CRA Performance of PNC Bank. In addition to PNC Bank's overall "outstanding" rating in the PNC 2006 Evaluation,21 the bank received an overall "outstanding" in the Pennsylvania and Multi-State MA assessment areas and "high satisfactory" ratings in each of the lending, service, and investment tests in its New Jersey assessment area. Examiners reported that PNC Bank's overall lending performance was good, as reflected by the bank's loan volume and loan distribution by geography and borrower income. They further noted that PNC Bank's overall community development lending was strong and had a significant positive impact on the bank's overall lending test.
Examiners reported that the bank's overall distribution of loans in the Multi-State MA to borrowers of different income levels and businesses of different sizes and the geographic distribution of those loans was excellent. They noted that the bank's percentage of small loans to businesses represented a significant percentage of the bank's lending to businesses in each year of the evaluation period. Examiners noted that in the Multi-State MA, PNC Bank focused such lending on affordable housing and that the bank also made a significant volume of community development loans for revitalization and stabilization of LMI areas.
In the PNC 2006 Evaluation, examiners also commended PNC Bank's overall level of qualified investments and concluded that the bank's performance under the investment test in the Multi-State MA assessment area was outstanding. They noted that the bank's level of qualifying investments represented excellent responsiveness to the needs of the Multi-State MA community, particularly for affordable housing.
Examiners also concluded that the bank's delivery systems overall were accessible to all customers. In the Multi-State MA assessment area, examiners rated PNC Bank's performance under the service test as "high satisfactory" and reported that the bank offered an excellent level of community development services that benefited LMI individuals. They noted that PNC employees provided community development services to approximately 200 different organizations and groups and in educational settings, including financial-literacy assistance to LMI individuals.

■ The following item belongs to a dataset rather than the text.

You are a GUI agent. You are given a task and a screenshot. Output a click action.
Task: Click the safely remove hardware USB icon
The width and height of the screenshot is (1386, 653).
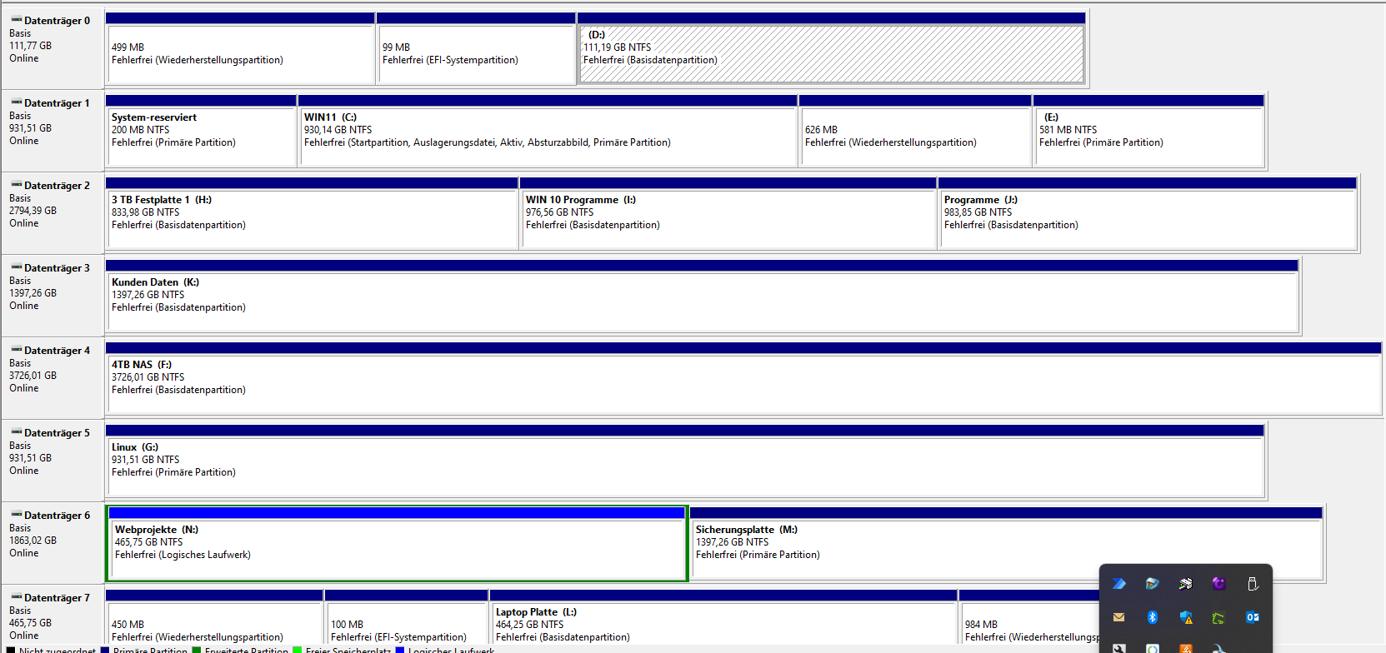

CRA Performance of Lancaster Bank. As noted, Lancaster Bank received an overall "outstanding" rating in the Sterling 2005 Evaluation.22 Under the lending test, Lancaster Bank also received an "outstanding" rating, and examiners reported that the bank's distribution of loans in its assessment areas reflected a good penetration among retail customers and an excellent distribution among retail customers of different income levels and business customers of varying sizes. They stated that the bank's lending levels reflected excellent responsiveness to community credit needs.
Examiners reported that Lancaster Bank's community development lending was responsive to the Lancaster AA's need for affordable housing in LMI geographies, to the credit needs of LMI individuals in the assessment area, and to the revitalization needs of distressed communities. They also commended the bank's performance for originating small loans to businesses, despite strong competition from five large lenders in the Lancaster AA.
Examiners rated Lancaster Bank's community development investment activities as "high satisfactory" under the investment test and reported that Lancaster Bank's qualified investments reflected a good responsiveness to community revitalization needs. During the exam's evaluation period, Lancaster Bank made investments and donations totaling $1.4 million in the Lancaster AA. They also noted that Lancaster Bank had good investment performance despite limited investment opportunities in the Lancaster AA. For instance, the bank took the initiative to form Sterling Community Development Corporation LLC to help meet the affordable housing needs of LMI individuals.
In the Sterling 2005 Evaluation, Lancaster Bank received a "high satisfactory" rating on the service test. Examiners found that the bank's services were accessible to all portions of the Lancaster AA, including LMI geographies, and they noted that Lancaster Bank provided Spanish language services, including services for Latino LMI customers. They reported that the bank's employees provided a high level of community services in the bank's assessment areas. Examiners also commended Lancaster Bank for providing technical and financial expertise to qualified community organizations involved in activities that included assisting with support services and skill training targeted to LMI individuals; addressing redevelopment issues, urban revitalization, and property rehabilitation; assisting start-up businesses; and helping families gain access to affordable housing.
The Board has carefully considered the fair lending records and HMDA data of PNC and Sterling in light of public comments received on the proposal. A commenter alleged that in the Tri-State region, PNC and Sterling provided an insufficient number of home mortgage loans to African American and Hispanic borrowers or otherwise engaged in disparate treatment of those minority individuals in home mortgage lending. The Board has focused its analysis on the 2005 and 2006 HMDA data reported by PNC Bank and Sterling's predecessor banks.23
Although the HMDA data might reflect certain disparities in the rates of loan applications, originations, and denials among members of different racial or ethnic groups in certain local areas, they provide an insufficient basis by themselves on which to conclude whether or not PNC or Sterling is excluding or imposing higher costs on any group on a prohibited basis. The Board recognizes that HMDA data alone, even with the recent addition of pricing information, provide only limited information about the covered loans.24 HMDA data, therefore, have limitations that make them an inadequate basis, absent other information, for concluding that an institution has engaged in illegal lending discrimination.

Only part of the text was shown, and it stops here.